A 2015 research paper found that the giant manufacturer’s culture of status has made the company ill with organisational fear. The human factor was added to economic and structural factors and together they have generated a state of “temporal myopia” that hindered Nokia’s ability to innovate.
Employees stated that top managers and directors were no longer abiding by Nokia’s core values of Respect, Challenge, Achievement and Renewal (for more in-depth analysis read our article Why did Nokia fail?).
Microsoft learned from Nokia’s mistakes and changed its culture when Satya Nadella became the CEO of Microsoft in 2014.
Satya Nadella says his job as CEO is to create a culture that focuses on listening, learning, and harnessing individual passions and talents. At the core of Microsoft’s culture is employer empowerment.
Key takeaway:
Company culture starts at the top and grows at the bottom. Leaders must embody the company’s values and be role models for their employees.
Business growth secret #5 – Develop your network
Business networking is possibly one of the most important soft skills for entrepreneurs. It is the main activity that drives business growth.
Your main goal is to become a magnet, which attracts people and resources: money, ideas, opportunities, information etc. What does it take to become a magnet? Invest your time and energy to develop a strong network of contacts.
Do you need help to network correctly and efficiently? Read our article: 5 tips for successful business networking.
Key takeaway:
Remember that networking is not about selling. Business networking is about offering advice and helpful insights and building authentic relationships.
Expert’s opinion
Peter Barta, CEO of FPP and mentor at The Founder Institute is sharing with us his perspective on what it takes for an entrepreneur to be successful:
Starting a new venture is a very challenging process. Few of new initiatives end up being successful companies.
There is a saying Good ideas are a dime a dozen. What is the meaning of it? It means the value in any business is in implementation, and successful implementation is a mix of ingredients like vision, drive, confidence, flexibility, communication skills, multitasking, optimism. If you mix them together in the right way, it will lead to a successful company.
Running a business is like running a marathon with highs and lows, and what is coming can be exciting and scary in the same time. In order to maximise your chances you need to be clear on what your strengths and weaknesses are.
One of the things that strikes me when I talk to wannabe entrepreneurs is they can’t answer basic questions like:
What’s your reason for starting a business?
Most of the answers fall under these:
I want to be rich.
I don’t want to have a boss.
I had a fight with my former boss and so on.
All of these answers are not enough to drive your motivation in building a company. Sometimes I’m asking them if they are willing to run the extra mile in order to succeed, and the most obvious answer I get is What do you mean by that? I start to add:
Are you willing to learn?
How about failing?
How about experimenting?
What I found the most difficult are things related to experimentation and failing. Why? Culturally speaking we are not used to getting out of our comfort zone. We feel insecure and that’s okay because we don’t know what is out there, what is expecting us. The same with failing.

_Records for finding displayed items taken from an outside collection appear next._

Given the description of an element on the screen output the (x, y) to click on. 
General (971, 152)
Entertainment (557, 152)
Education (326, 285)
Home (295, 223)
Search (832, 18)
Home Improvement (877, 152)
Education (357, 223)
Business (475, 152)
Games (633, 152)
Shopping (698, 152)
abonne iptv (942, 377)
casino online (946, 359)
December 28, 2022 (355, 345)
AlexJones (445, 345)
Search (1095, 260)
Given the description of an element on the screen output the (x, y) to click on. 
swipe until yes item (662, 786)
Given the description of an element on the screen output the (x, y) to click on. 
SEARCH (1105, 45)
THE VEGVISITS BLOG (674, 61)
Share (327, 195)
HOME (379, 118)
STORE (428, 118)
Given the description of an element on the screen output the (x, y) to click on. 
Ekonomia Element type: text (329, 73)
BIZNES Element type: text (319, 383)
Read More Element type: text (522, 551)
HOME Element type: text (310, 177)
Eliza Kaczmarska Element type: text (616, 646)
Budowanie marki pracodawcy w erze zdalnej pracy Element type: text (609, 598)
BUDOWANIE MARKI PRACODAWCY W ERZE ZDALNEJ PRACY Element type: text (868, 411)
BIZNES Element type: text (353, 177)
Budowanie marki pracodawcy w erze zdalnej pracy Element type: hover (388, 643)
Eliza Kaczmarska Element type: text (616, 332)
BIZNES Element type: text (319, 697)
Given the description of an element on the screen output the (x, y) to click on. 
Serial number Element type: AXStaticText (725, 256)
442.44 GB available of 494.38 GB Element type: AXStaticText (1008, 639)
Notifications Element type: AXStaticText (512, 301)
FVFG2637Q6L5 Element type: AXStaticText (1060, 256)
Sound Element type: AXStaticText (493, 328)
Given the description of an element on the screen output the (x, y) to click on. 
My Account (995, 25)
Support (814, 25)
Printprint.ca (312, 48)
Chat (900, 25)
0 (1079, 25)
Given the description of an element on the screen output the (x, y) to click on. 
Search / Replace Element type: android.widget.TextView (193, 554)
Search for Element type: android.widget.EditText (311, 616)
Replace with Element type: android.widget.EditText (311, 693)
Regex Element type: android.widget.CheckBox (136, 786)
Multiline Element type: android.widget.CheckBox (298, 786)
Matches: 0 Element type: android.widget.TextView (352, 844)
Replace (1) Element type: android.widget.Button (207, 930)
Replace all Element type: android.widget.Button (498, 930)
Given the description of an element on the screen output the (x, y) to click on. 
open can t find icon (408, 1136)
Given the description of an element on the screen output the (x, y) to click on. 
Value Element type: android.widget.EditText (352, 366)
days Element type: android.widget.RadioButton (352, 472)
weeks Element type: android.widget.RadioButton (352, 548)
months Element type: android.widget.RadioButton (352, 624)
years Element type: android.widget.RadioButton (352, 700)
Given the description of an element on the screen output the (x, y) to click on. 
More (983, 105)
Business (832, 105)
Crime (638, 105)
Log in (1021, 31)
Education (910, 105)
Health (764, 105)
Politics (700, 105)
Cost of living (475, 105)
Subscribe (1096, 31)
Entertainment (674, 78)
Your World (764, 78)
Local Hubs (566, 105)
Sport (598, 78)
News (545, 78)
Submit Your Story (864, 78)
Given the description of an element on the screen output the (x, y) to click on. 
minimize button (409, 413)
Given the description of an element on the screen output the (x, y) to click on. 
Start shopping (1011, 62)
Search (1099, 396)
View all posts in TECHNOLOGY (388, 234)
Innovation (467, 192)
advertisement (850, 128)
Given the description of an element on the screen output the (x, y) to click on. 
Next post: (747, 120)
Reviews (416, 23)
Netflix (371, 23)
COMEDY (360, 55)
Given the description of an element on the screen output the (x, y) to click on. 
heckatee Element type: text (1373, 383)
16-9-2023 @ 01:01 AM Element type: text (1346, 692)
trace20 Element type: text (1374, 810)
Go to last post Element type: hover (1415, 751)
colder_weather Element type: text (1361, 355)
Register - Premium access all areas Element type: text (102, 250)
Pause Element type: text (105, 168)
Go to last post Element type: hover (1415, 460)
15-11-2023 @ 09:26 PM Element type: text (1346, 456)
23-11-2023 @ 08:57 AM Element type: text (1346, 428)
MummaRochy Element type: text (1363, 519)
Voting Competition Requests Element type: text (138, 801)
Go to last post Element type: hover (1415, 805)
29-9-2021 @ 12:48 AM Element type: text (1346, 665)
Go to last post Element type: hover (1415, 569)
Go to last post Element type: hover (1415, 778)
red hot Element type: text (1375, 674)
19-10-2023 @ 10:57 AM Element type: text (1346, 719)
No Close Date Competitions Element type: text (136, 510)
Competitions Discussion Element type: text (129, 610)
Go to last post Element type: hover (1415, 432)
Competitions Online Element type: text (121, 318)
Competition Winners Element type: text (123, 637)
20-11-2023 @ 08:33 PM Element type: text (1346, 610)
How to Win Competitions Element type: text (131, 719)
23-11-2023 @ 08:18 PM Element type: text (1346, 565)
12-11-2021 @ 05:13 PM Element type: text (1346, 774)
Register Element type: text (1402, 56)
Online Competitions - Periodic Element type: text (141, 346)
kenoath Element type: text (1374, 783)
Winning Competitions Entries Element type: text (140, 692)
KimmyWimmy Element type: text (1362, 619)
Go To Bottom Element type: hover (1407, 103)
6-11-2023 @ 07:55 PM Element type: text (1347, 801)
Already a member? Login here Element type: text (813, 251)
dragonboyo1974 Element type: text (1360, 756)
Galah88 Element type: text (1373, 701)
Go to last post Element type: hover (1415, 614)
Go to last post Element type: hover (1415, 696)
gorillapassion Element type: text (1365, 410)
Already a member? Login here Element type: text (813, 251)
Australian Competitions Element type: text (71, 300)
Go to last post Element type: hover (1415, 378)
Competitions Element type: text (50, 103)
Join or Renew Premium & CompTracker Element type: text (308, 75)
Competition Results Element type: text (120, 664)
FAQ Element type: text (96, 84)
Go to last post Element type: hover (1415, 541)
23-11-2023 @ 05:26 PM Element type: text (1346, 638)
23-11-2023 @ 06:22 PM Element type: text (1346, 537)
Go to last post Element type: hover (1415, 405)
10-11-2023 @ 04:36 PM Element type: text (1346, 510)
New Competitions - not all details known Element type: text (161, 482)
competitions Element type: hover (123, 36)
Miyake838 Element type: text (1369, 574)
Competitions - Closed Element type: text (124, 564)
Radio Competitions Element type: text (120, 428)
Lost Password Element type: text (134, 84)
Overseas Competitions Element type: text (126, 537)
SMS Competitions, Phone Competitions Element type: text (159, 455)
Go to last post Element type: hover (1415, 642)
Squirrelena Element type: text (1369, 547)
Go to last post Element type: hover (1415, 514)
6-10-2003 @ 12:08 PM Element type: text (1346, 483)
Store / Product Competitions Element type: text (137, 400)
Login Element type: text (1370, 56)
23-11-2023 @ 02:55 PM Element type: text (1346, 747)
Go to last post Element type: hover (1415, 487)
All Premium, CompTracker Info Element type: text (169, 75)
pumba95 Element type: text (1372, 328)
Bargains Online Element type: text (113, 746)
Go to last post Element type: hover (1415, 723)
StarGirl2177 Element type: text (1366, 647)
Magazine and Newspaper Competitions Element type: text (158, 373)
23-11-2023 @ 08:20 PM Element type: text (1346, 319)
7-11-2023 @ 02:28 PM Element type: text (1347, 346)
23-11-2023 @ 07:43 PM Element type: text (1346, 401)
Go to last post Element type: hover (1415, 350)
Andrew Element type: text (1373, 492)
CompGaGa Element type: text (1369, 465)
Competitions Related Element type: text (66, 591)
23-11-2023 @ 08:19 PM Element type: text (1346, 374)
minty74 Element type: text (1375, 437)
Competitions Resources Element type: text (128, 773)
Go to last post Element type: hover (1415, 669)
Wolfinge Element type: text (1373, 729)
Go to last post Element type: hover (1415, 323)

Unfortunately fear of failing is embedded in our DNA. We tend to see this as something bad. What we can do instead is we can look at it as being a learning process, a simple experimentation that didn’t get us the results we wanted.
One ingredient that I was mentioning above is optimism. This means when things don’t go in a way you expected and you failed, you recognise that you are not a failure, but the strategy or product that you were working on were not right.